A very beautiful young girl committed suicide in my town last night.
I didn't know her, never heard of her until today... but, god, she could have been me. I could have been her.
Before she killed herself, she filmed a suicide "note" and posted it on YouTube. The video has since been removed, but I saw it before they took it down. They shouldn't have taken it down. It was horrifying and heart-breaking but so, so important to hear her words. She wanted people to hear her words. People need to hear her words.
Maddie had this to say about living with depression and how it feels:
"I just don’t see how this is a bad idea because it’s like someone’s on the 12th floor, and the room behind them is on fire. And they’re standing on the window ledge and they have a choice whether or not to jump and get away from the fire or just stay and die a slow, excruciating death. It feels like that."
Keep in mind that she is... she was... a junior in high school. A junior in high school.
And she described it exactly right... it is exactly like that.
She said she was doing everyone a favor.
That poor child. That poor, poor child.
She asked for people to remember what a bad person she was.

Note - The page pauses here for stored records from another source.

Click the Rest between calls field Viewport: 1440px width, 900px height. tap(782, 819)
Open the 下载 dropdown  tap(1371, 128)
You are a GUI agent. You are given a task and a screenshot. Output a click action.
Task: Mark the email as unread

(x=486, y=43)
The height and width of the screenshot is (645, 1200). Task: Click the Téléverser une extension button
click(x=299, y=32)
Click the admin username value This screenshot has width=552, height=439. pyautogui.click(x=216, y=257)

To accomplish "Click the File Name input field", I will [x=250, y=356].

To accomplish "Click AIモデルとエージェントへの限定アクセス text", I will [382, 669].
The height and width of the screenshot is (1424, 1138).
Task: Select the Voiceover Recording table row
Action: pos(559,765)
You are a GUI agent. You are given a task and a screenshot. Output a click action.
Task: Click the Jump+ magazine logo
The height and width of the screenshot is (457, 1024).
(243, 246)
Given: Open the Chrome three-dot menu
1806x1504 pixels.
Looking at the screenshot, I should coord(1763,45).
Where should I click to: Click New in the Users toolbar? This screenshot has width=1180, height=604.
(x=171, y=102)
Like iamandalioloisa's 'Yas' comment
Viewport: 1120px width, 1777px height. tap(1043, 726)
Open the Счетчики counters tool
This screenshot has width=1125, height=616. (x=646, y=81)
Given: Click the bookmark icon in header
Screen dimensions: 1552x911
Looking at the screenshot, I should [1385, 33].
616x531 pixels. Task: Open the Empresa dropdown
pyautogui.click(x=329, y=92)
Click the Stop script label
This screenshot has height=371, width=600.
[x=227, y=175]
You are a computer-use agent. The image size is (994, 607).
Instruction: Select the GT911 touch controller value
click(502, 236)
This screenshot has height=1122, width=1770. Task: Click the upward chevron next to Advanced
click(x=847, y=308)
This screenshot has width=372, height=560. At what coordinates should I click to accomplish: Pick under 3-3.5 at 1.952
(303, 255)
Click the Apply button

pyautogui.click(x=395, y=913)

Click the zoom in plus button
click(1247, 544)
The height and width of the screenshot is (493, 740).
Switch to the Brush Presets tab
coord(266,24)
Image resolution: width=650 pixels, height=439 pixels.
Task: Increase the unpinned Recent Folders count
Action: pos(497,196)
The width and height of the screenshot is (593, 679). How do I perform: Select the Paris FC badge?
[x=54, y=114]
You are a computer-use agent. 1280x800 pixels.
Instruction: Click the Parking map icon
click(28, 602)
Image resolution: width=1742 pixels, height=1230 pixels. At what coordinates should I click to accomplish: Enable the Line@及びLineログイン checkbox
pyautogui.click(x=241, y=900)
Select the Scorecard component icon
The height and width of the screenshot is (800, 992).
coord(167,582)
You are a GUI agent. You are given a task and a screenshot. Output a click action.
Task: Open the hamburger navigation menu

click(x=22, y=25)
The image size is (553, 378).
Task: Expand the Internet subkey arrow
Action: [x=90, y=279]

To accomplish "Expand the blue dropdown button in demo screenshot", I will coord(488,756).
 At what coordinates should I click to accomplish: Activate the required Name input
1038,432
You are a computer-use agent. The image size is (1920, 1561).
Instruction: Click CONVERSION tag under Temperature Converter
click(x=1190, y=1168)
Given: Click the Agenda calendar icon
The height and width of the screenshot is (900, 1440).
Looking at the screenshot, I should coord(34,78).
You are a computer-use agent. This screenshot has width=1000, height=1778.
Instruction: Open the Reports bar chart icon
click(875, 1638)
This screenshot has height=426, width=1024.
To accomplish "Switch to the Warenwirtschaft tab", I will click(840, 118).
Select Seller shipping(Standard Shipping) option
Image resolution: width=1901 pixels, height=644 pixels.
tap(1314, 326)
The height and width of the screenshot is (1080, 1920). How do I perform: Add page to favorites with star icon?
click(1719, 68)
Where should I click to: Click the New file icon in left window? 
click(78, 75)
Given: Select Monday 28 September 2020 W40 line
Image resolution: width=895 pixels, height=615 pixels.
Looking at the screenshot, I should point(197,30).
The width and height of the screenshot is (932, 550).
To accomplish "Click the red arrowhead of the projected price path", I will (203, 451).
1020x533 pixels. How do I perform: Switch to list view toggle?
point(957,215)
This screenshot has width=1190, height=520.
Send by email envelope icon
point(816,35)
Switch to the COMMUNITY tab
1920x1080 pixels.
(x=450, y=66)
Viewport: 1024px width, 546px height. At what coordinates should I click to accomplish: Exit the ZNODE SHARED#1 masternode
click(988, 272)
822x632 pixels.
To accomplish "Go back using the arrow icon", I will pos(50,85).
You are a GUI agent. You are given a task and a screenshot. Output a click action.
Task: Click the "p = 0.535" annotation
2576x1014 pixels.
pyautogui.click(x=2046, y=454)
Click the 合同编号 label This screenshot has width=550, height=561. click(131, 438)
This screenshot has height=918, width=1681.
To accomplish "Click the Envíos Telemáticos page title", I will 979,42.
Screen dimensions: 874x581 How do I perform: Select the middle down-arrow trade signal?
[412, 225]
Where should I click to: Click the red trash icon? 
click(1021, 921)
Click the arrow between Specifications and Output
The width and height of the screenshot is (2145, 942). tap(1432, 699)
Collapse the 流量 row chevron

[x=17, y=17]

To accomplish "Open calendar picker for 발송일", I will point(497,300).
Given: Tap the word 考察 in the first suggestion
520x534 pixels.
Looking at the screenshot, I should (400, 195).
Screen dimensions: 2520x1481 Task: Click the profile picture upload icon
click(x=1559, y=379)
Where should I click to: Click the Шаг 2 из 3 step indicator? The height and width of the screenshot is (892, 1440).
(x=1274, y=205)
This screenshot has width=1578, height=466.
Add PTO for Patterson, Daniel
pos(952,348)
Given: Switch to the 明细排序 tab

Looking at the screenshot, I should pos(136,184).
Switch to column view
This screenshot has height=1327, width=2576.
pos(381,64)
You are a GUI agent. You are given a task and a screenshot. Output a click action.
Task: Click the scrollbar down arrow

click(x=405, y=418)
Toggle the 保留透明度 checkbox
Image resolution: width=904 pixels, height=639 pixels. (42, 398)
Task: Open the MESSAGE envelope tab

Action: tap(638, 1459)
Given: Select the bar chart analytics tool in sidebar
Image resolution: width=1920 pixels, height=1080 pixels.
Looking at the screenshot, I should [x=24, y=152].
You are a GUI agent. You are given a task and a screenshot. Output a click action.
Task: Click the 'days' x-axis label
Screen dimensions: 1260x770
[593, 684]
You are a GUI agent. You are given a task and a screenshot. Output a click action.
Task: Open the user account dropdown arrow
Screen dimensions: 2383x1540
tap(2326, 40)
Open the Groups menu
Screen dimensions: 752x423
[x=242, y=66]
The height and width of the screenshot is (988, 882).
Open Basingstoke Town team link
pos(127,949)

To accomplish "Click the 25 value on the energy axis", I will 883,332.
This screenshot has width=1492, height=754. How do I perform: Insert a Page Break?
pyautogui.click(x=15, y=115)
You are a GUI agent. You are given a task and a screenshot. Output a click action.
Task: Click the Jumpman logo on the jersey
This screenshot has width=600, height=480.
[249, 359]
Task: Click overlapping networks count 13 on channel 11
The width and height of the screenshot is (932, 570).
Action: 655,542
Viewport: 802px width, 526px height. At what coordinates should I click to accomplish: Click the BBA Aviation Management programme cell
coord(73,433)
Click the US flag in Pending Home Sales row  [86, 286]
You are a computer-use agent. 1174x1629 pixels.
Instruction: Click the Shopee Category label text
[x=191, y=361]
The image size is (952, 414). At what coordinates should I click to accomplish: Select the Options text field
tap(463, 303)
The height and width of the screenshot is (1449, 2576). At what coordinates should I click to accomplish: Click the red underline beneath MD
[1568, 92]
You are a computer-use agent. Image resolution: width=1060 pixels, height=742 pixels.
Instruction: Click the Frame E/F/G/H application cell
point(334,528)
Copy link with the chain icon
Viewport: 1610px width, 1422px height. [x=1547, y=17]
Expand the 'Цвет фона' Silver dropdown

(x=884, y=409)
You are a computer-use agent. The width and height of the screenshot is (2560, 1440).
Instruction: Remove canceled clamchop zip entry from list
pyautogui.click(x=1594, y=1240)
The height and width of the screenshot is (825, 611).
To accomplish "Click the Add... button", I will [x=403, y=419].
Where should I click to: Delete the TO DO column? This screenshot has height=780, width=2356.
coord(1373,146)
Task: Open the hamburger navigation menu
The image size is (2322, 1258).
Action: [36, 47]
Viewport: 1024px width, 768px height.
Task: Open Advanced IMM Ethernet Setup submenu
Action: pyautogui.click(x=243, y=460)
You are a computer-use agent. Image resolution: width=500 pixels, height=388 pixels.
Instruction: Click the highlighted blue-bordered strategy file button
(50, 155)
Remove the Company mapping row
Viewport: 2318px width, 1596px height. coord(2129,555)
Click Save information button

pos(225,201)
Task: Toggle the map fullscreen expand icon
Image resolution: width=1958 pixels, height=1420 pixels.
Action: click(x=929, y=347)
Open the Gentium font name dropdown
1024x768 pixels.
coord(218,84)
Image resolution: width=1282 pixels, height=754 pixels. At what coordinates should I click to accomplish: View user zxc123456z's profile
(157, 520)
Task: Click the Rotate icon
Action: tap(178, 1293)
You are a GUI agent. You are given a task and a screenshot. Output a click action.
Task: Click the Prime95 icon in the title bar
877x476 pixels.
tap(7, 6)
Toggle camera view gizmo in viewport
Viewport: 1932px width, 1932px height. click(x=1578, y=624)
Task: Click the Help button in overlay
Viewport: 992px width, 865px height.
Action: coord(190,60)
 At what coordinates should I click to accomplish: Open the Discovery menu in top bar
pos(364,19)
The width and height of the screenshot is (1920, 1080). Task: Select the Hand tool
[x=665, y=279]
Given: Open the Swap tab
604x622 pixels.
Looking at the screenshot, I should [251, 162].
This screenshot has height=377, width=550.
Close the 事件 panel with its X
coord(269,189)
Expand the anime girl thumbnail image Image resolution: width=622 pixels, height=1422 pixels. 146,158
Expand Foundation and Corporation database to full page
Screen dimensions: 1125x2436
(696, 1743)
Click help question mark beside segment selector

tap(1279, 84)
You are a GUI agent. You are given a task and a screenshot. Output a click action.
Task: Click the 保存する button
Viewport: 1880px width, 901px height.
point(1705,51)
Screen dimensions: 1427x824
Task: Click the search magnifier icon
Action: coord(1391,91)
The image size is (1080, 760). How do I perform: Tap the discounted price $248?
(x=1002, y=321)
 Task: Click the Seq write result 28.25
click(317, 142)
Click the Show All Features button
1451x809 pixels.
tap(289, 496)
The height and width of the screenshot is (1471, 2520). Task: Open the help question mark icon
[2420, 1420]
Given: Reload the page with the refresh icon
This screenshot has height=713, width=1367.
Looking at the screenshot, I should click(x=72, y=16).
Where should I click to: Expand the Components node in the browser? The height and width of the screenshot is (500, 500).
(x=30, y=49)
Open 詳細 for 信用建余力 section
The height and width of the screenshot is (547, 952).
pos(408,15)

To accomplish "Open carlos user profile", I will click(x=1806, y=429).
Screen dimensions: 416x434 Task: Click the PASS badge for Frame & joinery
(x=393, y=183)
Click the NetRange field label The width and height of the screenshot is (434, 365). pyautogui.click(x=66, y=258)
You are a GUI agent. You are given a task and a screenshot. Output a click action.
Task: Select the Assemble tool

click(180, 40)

Oh my god... I just spent the last hour reading her Twitter feed. She was a beautiful, achingly beautiful soul. She was a leader among her friends... I saw her chastising people for spreading rumors about others and about being bullies. She had, many times in her tweets, referred to suicide hotlines and about getting help and how painful it was for her to know that some people saw suicide as their only option.
And now, just like that, she's gone. She's gone and she can't come back.
And it's devastating to me because I felt her words... I could feel them because they're words I've said before, thoughts I've had many, many times in my 44 years. I can't even... I'm just so horrified for this poor child. She said it herself... she felt like she had a demon inside her. And she just wasn't equipped at such a young age to fight him and she gave up... gave in. And now she's gone.
No, I didn't know Maddie, but I knew her.
And my heart is just shattered for her.